### Exercices
[1] Dans la critique du FSTVL HAHAHA, recopiez le passage de "C’est juste de" à "vraie chaîne télé ?" en remplaçant "festival d’humour" par "spectacle d’humour".
[2] Écrivez la suite de la critique du FSTVL HAHAHA, après sa dernière phrase.

Première surprise : contrairement à ces prestations en direct présentées par des humoristes sur les réseaux sociaux pendant le confinement, ces festivités (palliatives) imaginées par Juste pour rire seront presque exclusivement composées de performances préenregistrées (à raison de quatre ou cinq par jour, pour 12 $). En tuque, peignoir et marinière, c’est Charles Beauchesne qui inaugurait l’événement avec sa conférence historique sur la peste noire.

Déjà conçu comme un « show de diapositives » (ses mots), ce monologue comico-sanitaire est une de ces propositions scéniques à sens unique (peu d’interactions avec le public) souffrant peu d’une transposition (très minimaliste) à l’écran. Bien que son propos trouvait une résonance toute particulière dans notre actualité, ce spectacle (à la hauteur du talent immense de son auteur) peut cependant très difficilement être qualifié de nouveauté (Beauchesne le rode depuis 2015).

C’est juste de la TV ! allait-on rapidement s’exclamer face à ce qui avait davantage les allures d’une station de télé éphémère que d’un festival d’humour, avec tous les inconvénients d’une diffusion en direct (ne pas pouvoir reculer ou appuyer sur pause), et aucune de ses joies (le danger, la fébrilité). Plutôt que de tenter de traduire à l’écran l’expérience du stand-up tel qu’il est vécu en salle (un périlleux pari, certes), le FSTVL HAHAHA aura préféré offrir à quelques humoristes l’occasion de créer l’épisode pilote de l’émission de télé de leur rêve — rappelons que Juste pour rire est aussi un producteur télé. La boîte aurait-elle saisi cette occasion pour mettre à l’épreuve des concepts qui pourraient se nicher dans la grille d’une vraie chaîne télé ?

C’est en tout cas le potentiel que recèle le Retour vers leur premier gala de Jean-Sébastien Girard, qui recevait dans sa cour trois humoristes (Rosalie Vaillancourt, Jean-Thomas Jobin et Jean-François Mercier) le temps de visionner (et de commenter) leur première fois sous les prestigieux projecteurs d’un gros gala Juste pour rire. La formule, mettant en lumière la part de doutes, de frustrations et de hasard jalonnant la voie du succès, conjuguait pour le mieux la nostalgie amusée d’un plateau comme Les enfants de la télé et l’introspection d’un tête à tête façon Viens voir les comédiens. Sports 40-Taine, un sympathique bulletin de nouvelles sportives parodique animé par David Beaucage, souffrait cependant de la comparaison avec le Sportnographe de Radio-Canada.

### Données fournies

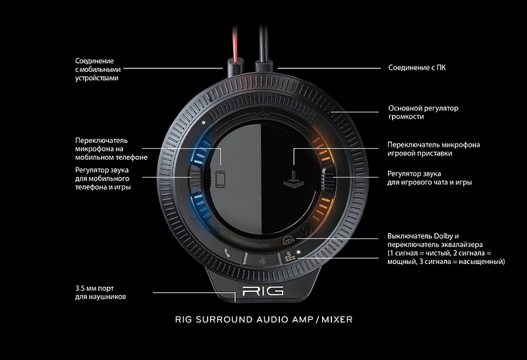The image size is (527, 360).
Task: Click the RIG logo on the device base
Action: (x=262, y=290)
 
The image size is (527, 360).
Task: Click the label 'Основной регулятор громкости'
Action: (x=423, y=112)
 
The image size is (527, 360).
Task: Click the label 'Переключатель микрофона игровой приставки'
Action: (x=433, y=149)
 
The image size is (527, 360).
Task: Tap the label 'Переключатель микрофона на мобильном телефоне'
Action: (x=111, y=149)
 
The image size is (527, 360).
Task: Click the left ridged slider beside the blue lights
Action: (x=196, y=178)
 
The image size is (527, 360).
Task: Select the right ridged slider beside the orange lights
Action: (x=329, y=178)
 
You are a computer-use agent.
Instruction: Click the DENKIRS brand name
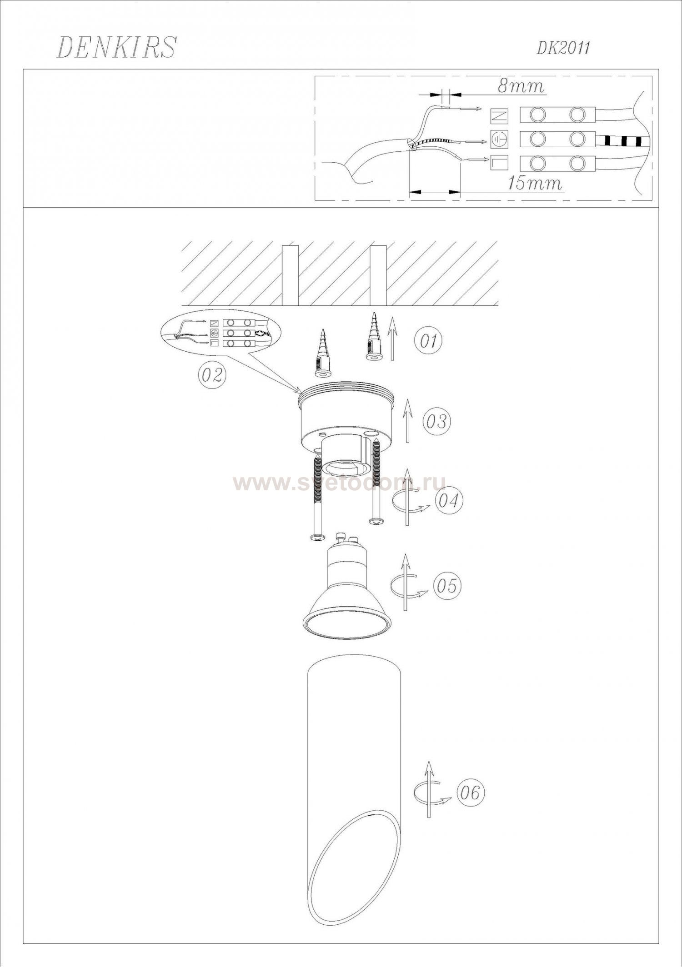(x=115, y=47)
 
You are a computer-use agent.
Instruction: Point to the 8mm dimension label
(x=521, y=86)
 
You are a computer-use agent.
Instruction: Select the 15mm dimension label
(x=535, y=183)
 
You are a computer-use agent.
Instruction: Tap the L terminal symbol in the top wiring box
(x=499, y=163)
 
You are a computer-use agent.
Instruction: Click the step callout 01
(x=428, y=341)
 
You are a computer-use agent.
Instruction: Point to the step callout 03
(x=436, y=421)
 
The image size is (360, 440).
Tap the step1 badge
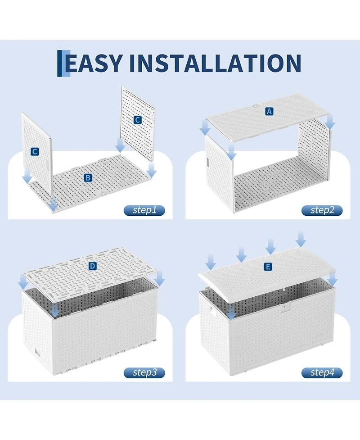144,210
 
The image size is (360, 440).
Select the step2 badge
322,210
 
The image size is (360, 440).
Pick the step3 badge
144,372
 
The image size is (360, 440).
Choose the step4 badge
322,372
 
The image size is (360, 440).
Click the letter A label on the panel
269,111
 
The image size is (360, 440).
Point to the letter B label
88,177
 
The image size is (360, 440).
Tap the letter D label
93,266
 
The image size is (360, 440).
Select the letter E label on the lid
268,267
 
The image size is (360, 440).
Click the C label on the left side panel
35,152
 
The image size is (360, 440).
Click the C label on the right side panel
137,120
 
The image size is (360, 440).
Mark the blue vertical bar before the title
59,63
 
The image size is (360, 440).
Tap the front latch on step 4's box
285,308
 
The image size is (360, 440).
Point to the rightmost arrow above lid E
301,239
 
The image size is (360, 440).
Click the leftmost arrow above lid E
211,261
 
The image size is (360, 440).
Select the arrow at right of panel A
331,122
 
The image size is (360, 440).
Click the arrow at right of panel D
160,278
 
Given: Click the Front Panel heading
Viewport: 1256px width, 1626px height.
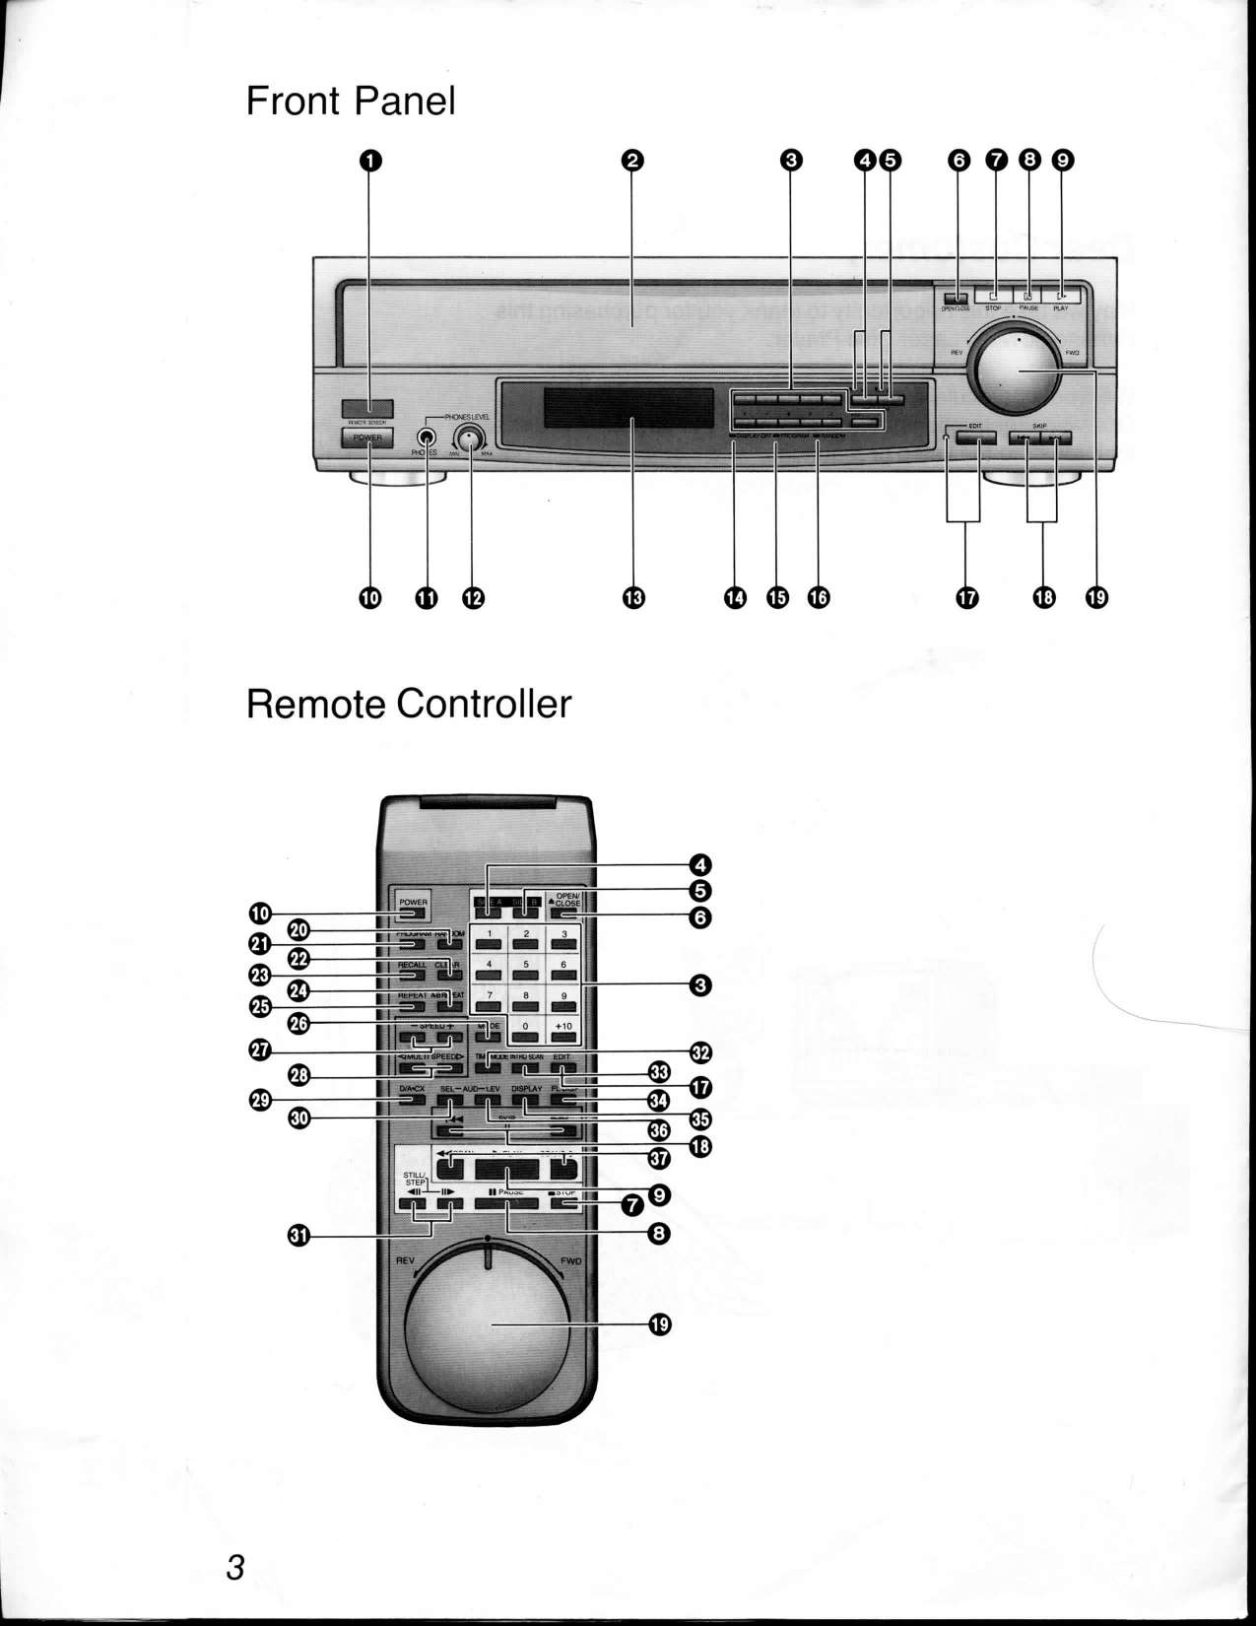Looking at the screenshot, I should pyautogui.click(x=350, y=101).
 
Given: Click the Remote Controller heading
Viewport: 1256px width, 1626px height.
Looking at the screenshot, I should pyautogui.click(x=408, y=705).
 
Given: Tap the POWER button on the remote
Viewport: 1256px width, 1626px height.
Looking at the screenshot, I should pyautogui.click(x=413, y=908).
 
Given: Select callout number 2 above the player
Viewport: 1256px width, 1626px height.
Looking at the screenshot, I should pyautogui.click(x=631, y=162).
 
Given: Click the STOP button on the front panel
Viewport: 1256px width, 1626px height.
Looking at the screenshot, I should pyautogui.click(x=993, y=295).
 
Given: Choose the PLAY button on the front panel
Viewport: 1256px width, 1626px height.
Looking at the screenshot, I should pyautogui.click(x=1061, y=295).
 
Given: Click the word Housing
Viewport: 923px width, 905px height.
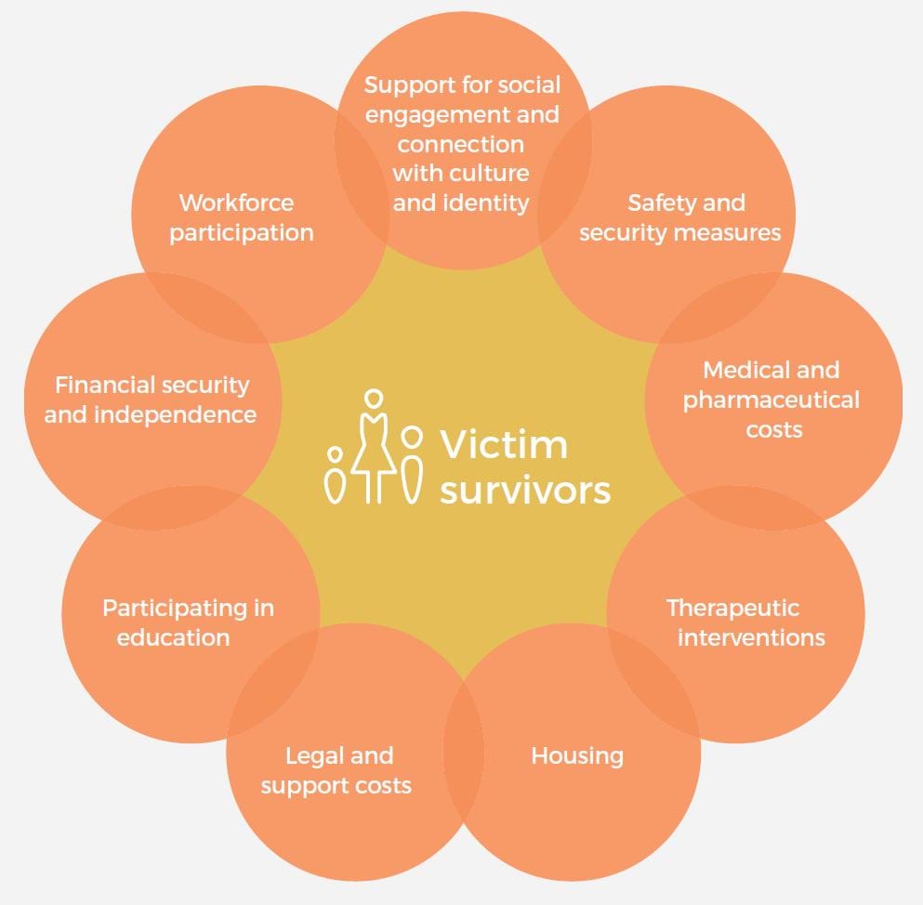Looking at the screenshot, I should (x=576, y=755).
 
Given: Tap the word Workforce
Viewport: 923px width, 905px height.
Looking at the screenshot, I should (x=236, y=203).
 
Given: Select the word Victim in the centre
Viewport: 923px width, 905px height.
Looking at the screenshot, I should (x=503, y=444).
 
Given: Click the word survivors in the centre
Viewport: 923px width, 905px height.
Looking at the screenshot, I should (x=525, y=490).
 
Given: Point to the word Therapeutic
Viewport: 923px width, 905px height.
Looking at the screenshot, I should (x=732, y=608).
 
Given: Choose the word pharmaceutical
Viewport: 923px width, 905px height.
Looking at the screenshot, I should (x=771, y=400).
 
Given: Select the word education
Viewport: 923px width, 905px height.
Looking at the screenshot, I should (x=173, y=637).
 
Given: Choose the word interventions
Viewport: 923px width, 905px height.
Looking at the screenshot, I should (x=750, y=637).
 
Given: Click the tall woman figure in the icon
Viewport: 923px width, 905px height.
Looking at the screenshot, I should (x=374, y=446).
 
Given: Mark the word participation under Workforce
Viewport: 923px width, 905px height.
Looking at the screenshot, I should (x=241, y=232).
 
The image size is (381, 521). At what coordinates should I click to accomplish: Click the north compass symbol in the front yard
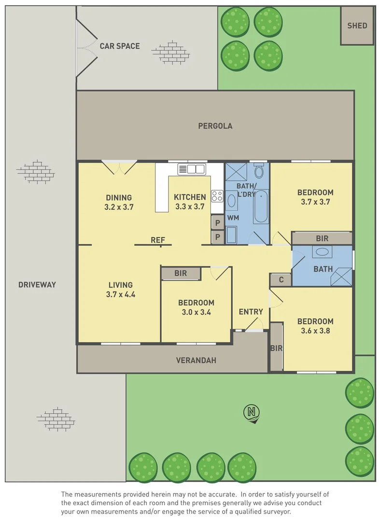[251, 412]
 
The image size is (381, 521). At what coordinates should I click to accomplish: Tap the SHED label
[357, 26]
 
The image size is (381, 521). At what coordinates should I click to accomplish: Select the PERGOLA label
[215, 126]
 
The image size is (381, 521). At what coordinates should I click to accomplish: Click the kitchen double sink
[192, 169]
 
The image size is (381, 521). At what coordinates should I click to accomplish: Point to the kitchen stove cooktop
[217, 196]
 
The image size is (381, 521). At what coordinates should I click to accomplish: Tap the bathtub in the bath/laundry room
[261, 206]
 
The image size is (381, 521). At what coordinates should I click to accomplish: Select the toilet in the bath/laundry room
[259, 171]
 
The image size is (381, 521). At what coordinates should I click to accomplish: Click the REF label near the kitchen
[158, 240]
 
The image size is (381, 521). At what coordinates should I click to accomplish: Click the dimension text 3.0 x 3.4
[196, 312]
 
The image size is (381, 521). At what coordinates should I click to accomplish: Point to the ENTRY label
[251, 312]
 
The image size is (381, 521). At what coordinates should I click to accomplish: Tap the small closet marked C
[281, 280]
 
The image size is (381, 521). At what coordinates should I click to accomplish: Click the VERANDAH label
[196, 360]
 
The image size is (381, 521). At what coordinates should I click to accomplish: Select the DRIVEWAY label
[37, 285]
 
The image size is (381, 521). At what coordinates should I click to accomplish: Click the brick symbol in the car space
[171, 52]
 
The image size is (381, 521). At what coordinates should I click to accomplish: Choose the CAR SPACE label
[120, 46]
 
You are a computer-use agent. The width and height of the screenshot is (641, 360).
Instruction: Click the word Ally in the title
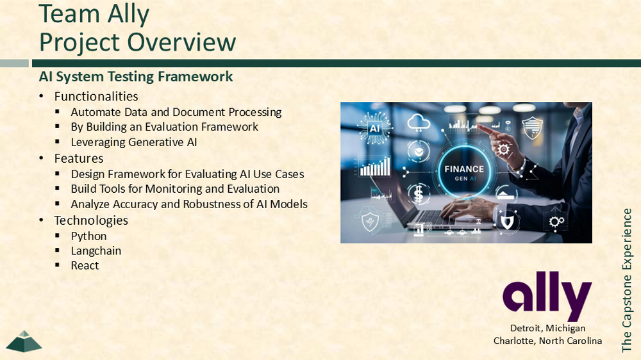pos(122,14)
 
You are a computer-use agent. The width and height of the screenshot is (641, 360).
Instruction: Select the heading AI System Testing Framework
pos(136,76)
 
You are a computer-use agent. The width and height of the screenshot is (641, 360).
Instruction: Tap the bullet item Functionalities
pos(96,97)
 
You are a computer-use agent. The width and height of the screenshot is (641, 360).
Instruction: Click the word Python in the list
pos(88,236)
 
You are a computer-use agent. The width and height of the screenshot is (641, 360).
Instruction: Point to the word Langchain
pos(96,251)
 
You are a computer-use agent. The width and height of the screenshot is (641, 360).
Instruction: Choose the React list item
pos(85,266)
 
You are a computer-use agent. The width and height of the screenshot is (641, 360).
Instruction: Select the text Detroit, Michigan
pos(548,328)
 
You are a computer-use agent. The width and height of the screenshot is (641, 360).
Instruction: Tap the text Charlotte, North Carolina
pos(548,341)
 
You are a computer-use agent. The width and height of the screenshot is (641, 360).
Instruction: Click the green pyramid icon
pos(24,341)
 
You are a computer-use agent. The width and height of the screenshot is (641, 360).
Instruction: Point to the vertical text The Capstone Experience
pos(627,281)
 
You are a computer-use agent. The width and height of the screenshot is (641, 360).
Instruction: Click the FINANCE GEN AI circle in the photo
pos(464,172)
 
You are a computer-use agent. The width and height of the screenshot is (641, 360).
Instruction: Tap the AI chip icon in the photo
pos(374,128)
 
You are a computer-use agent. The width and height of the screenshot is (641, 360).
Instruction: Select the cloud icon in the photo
pos(419,122)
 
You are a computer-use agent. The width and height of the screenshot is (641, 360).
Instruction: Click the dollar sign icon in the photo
pos(418,193)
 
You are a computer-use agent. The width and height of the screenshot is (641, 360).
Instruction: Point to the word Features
pos(79,159)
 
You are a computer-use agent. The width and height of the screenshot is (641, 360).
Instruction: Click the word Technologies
pos(91,220)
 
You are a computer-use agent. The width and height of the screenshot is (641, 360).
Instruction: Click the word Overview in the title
pos(181,42)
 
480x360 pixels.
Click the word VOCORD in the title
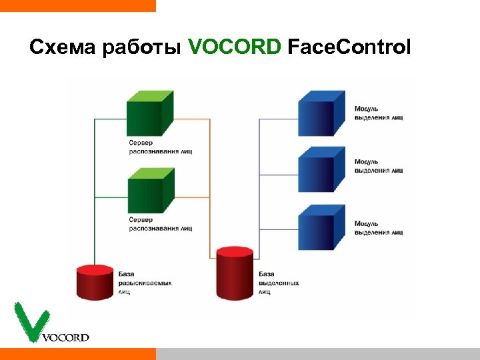pos(235,48)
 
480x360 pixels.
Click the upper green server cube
pos(149,115)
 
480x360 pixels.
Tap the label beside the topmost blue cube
pos(378,113)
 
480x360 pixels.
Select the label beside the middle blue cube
pos(378,166)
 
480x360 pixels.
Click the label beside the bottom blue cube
pos(378,228)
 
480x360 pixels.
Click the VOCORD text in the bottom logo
pos(65,337)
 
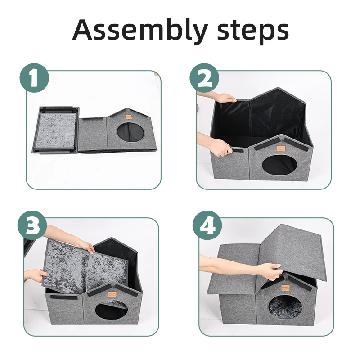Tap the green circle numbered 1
34,78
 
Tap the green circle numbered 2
204,78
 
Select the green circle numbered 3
32,225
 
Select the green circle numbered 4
207,225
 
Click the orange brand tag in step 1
128,117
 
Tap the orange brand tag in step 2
279,148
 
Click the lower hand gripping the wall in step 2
220,148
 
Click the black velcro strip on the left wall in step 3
64,297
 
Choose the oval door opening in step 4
285,306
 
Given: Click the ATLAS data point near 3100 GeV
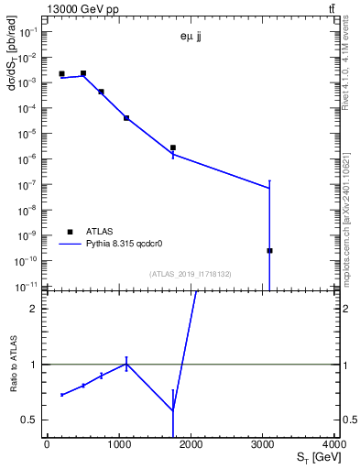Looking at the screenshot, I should (269, 250).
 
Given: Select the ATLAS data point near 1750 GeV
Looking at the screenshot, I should (172, 147).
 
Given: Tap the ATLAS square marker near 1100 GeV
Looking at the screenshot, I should (126, 117).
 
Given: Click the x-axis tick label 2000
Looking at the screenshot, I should (190, 444).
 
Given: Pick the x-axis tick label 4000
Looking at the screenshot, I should (333, 444).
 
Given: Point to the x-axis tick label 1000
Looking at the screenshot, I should (118, 444).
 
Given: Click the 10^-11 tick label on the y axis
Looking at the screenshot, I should (29, 286).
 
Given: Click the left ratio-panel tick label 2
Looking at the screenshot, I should (35, 308).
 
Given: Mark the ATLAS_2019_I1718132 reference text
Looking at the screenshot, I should (191, 274).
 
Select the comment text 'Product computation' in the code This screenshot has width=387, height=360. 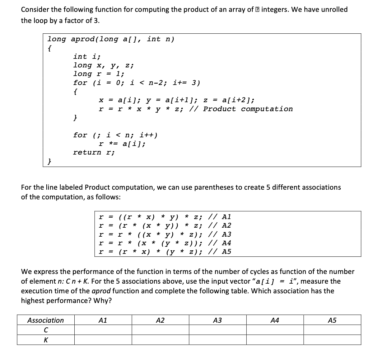click(248, 109)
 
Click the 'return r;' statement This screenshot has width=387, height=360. click(94, 152)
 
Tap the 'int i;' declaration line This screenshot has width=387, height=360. click(87, 56)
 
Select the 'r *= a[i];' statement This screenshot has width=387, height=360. click(122, 144)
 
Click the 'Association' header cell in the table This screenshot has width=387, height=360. click(46, 320)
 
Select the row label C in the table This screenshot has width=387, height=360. click(46, 330)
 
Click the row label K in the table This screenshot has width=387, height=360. click(46, 340)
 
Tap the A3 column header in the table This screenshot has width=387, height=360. click(218, 320)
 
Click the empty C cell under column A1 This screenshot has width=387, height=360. click(103, 330)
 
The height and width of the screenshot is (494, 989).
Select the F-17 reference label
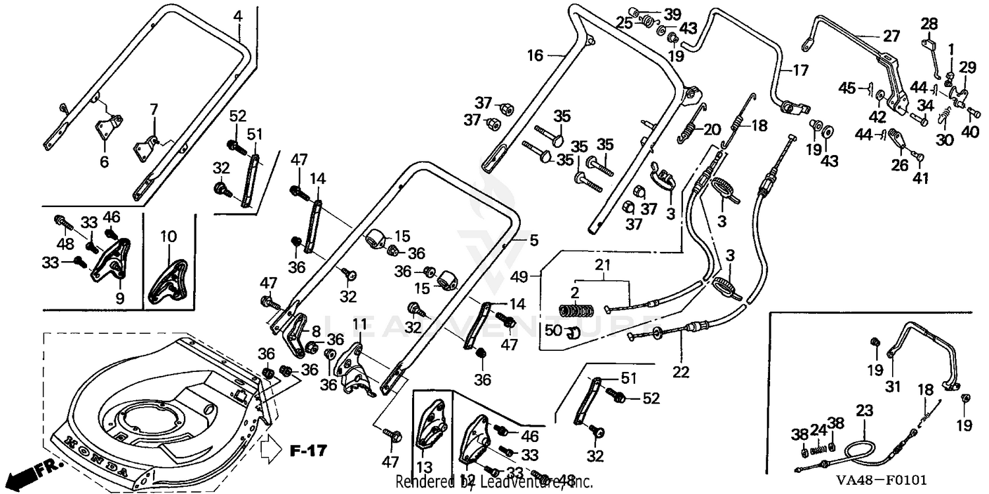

### Réponses par exercice
[1]
C’est juste de la TV ! allait-on rapidement s’exclamer face à ce qui avait davantage les allures d’une station de télé éphémère que d’un spectacle d’humour, avec tous les inconvénients d’une diffusion en direct (ne pas pouvoir reculer ou appuyer sur pause), et aucune de ses joies (le danger, la fébrilité). Plutôt que de tenter de traduire à l’écran l’expérience du stand-up tel qu’il est vécu en salle (un périlleux pari, certes), le FSTVL HAHAHA aura préféré offrir à quelques humoristes l’occasion de créer l’épisode pilote de l’émission de télé de leur rêve — rappelons que Juste pour rire est aussi un producteur télé. La boîte aurait-elle saisi cette occasion pour mettre à l’épreuve des concepts qui pourraient se nicher dans la grille d’une vraie chaîne télé ?

[2]
Plus ambitieuse, l’heure des Grandes Crues (Ève Côté et Marie-Lyne Joncas) aura été la seule à s’inspirer de ce qui nous afflige collectivement, de nos quotidiens chamboulés par le télétravail, des 5 à 7 sur Zoom et des relations (charnelles, mais pas vraiment) à distance. Conçu comme un thriller, Qui a tué les Grandes Crues ? se voulait essentiellement un (efficace) prétexte permettant aux deux camarades de la bouteille d’enfiler leur habituelle ribambelle de blagues éthylico-salaces. Passons rapidement sur Deux filles le soir qui, juste au moment où l’on pensait avoir atteint notre quota de moments pénibles cette année, recevait Denis Coderre pour parler de sexualité.

Au lieu d’apaiser notre manque, cette première soirée du FSTVL HAHAHA l’aura donc plutôt exacerbé, en mettant en lumière la singularité, irreproduisible en ligne, de l’expérience comique en salle. Un passage sur le Web suppose du moins une réelle réflexion sur la forme. Avec leurs populaires lives sur Instagram, Arnaud Soly et Mathieu Dufour (qui sera de l’événement — en direct lui — samedi) ont offert à notre (pas) drôle d’époque un genre nouveau, arrimant le talk-show et l’impro à notre ère d’hyperconnectivité, tout en lui insufflant un captivant élément de risque. Pour l’instant, Juste pour rire se contente d’emprunter des solutions au passé.